Está claro que cuando experimentamos la emoción de la elevación surge el deseo de ser más cooperativos, las ganas de ayudar a otros, el impulso de pasar a la acción para paliar el dolor ajeno. Por otra parte, las personas que reciben la ayuda sienten gratitud (otra emoción positiva importantísima), pero también los que son testigos de los hechos pueden sentirse “contagiados” por le elevación que ven en el otro, creándose una espiral positiva de efectos sociales muy beneficiosos, generándose solidaridad, altruismo, cooperación… lo que conduce a una mayor cohesión del tejido social.

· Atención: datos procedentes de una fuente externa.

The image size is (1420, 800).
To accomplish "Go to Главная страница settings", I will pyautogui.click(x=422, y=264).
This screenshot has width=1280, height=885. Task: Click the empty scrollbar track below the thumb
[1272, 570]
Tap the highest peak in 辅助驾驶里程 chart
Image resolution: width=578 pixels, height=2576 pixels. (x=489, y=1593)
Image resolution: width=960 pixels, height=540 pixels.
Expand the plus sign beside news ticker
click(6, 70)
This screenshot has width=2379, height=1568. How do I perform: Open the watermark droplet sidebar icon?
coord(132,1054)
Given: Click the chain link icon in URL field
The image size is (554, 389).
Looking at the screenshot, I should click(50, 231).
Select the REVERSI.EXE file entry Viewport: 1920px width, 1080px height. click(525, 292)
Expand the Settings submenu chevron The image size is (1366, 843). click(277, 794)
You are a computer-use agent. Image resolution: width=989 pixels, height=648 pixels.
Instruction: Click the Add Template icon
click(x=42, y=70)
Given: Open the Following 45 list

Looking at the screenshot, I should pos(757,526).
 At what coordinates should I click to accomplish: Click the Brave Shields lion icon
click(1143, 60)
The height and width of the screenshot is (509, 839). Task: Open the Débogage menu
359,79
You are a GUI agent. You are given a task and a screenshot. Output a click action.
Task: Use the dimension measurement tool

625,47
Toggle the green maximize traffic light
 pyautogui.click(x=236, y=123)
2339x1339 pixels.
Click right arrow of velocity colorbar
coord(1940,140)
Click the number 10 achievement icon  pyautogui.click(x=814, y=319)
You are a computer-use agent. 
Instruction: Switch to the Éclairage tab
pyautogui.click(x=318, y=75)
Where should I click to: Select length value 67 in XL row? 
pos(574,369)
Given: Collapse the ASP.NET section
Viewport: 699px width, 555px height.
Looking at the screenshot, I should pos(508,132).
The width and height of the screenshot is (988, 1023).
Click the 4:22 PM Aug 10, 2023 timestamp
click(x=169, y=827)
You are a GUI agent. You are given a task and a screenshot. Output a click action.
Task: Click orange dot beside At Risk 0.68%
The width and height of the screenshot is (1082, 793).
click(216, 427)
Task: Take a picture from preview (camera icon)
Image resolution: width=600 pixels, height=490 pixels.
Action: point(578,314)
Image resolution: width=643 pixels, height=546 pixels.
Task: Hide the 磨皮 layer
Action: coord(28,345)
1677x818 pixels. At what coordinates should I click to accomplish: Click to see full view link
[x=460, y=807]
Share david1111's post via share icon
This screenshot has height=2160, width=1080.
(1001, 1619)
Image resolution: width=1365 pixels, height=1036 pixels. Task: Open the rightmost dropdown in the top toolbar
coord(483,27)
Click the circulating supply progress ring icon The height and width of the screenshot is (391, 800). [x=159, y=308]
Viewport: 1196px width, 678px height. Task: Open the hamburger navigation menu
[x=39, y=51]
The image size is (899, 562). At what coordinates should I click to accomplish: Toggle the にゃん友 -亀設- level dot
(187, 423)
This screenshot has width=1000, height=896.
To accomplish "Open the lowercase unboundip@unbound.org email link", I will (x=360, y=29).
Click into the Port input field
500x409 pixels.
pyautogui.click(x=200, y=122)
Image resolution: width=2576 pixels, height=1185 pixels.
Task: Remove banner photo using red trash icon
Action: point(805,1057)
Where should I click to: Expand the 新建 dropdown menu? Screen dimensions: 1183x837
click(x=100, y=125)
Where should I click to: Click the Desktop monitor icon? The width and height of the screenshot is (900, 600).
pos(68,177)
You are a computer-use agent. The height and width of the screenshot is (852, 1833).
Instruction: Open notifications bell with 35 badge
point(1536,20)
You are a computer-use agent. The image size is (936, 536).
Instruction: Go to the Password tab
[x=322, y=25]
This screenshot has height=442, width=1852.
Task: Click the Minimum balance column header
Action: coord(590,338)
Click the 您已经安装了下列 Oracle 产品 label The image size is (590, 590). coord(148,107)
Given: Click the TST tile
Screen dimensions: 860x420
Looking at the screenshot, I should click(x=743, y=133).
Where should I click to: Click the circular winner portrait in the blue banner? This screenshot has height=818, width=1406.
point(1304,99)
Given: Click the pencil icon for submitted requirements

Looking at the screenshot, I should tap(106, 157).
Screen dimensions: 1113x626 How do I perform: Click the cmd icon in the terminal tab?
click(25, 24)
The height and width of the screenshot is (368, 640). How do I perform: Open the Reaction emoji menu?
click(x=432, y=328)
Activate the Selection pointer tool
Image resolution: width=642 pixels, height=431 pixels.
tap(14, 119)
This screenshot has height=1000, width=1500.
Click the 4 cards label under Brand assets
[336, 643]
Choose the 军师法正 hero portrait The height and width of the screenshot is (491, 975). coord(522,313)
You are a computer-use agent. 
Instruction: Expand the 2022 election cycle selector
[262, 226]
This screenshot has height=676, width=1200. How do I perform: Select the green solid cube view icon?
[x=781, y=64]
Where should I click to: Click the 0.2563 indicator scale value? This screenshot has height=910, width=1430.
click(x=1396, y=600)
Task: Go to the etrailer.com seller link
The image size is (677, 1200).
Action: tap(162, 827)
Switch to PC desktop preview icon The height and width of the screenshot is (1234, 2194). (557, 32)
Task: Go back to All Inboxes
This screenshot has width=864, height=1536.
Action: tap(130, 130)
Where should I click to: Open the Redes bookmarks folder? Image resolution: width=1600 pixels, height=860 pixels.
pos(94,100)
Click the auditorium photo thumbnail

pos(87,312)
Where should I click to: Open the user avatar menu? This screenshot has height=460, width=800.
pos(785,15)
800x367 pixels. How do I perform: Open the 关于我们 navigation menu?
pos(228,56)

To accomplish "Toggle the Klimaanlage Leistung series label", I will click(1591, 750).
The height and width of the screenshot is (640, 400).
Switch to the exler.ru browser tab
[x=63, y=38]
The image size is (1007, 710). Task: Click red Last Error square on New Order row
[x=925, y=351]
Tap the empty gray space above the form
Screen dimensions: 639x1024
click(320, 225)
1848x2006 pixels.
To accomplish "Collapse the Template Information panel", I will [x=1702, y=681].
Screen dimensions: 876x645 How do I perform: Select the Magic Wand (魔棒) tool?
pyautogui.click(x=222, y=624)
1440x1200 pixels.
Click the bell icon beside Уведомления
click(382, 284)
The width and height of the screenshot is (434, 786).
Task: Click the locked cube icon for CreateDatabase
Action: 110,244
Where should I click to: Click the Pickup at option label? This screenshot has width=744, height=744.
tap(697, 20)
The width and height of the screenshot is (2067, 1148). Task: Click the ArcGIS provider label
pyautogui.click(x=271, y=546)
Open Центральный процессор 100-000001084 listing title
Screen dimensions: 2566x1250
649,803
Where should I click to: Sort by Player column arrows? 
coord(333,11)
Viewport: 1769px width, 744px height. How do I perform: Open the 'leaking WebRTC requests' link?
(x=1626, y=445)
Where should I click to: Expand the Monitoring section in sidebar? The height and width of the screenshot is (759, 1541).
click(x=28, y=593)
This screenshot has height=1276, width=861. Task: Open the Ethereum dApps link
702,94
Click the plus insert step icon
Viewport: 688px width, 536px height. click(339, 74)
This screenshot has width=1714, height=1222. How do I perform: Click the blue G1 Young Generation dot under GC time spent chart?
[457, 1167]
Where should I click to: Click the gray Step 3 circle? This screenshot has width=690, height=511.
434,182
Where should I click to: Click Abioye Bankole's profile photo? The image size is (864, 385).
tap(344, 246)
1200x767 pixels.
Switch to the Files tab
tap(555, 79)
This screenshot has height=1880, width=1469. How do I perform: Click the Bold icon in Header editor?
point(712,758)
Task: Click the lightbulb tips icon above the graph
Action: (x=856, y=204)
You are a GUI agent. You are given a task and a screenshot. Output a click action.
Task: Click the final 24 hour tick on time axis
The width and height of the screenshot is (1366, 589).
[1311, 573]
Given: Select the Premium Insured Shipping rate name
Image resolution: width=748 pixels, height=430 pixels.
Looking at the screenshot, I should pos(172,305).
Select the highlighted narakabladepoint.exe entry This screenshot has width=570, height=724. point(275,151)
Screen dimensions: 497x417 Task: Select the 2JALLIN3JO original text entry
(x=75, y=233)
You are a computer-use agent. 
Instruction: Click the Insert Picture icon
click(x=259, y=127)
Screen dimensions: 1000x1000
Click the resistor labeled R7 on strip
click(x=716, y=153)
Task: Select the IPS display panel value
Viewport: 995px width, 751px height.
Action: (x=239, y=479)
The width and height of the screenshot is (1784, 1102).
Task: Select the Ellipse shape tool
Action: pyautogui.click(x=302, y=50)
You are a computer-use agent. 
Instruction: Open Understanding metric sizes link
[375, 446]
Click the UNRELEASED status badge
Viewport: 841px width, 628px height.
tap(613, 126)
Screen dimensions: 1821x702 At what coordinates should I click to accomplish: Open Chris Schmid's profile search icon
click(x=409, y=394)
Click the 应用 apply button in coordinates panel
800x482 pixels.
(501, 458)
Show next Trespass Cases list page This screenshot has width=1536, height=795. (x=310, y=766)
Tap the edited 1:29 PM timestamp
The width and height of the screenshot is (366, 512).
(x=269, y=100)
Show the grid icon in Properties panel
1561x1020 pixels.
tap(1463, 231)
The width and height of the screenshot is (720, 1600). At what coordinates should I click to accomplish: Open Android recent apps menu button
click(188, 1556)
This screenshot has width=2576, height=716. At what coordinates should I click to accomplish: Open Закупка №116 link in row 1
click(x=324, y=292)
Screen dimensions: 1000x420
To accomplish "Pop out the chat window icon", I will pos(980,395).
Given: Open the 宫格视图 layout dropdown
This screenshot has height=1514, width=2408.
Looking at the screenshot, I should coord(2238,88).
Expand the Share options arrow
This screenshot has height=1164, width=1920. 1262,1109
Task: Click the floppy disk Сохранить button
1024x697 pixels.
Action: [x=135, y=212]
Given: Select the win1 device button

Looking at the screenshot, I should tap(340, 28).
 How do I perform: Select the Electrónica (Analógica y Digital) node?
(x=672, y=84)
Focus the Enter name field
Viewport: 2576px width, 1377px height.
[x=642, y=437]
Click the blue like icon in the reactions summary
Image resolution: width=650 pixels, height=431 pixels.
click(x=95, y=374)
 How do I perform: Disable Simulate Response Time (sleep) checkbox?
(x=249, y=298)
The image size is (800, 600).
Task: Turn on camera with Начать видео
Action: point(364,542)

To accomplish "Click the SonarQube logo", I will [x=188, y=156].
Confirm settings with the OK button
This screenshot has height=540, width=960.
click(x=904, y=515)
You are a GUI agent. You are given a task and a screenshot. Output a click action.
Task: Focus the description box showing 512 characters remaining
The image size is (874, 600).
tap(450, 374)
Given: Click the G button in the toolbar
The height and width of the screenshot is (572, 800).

Pero… os invitamos a una reflexión: ¿Y si no tuviéramos que esperar a vivir situaciones dramáticas o críticas para sacar lo mejor de nosotros mismos? ¿Y si la compasión estuviese presente en cada una de nuestras respiraciones, atentos siempre para responder de la mejor manera? ¿Y si fuéramos conscientes de todo lo que está en nuestra mano para ayudar, socorrer, alentar, sostener…? ¿Y si fuéramos capaces de contagiarnos de los buenos ejemplos que vemos a nuestro alrededor? ¿Y si aprovecháramos cualquier oportunidad para iniciar esa ola de buenas acciones que será sin duda secundada con sus propias respuestas por los que están presentes? ¿Y si tuviéramos ya la suficiente madurez para alinear nuestra ATENCION (mente), con nuestra INTENCIÓN (corazón) y nuestra ACCIÓN (manos a la obra)?
Un Mundo Mejor es posible pensando globalmente y actuando localmente, en nuestro pequeño territorio, conscientes de que las acciones que llevemos a cabo en él repercuten en todo el planeta… y cuando esas acciones se lleven a cabo por cientos, miles, millones de personas… el cambio a una sociedad armónica será una realidad. Estamos construyendo el futuro, ¿te apuntas?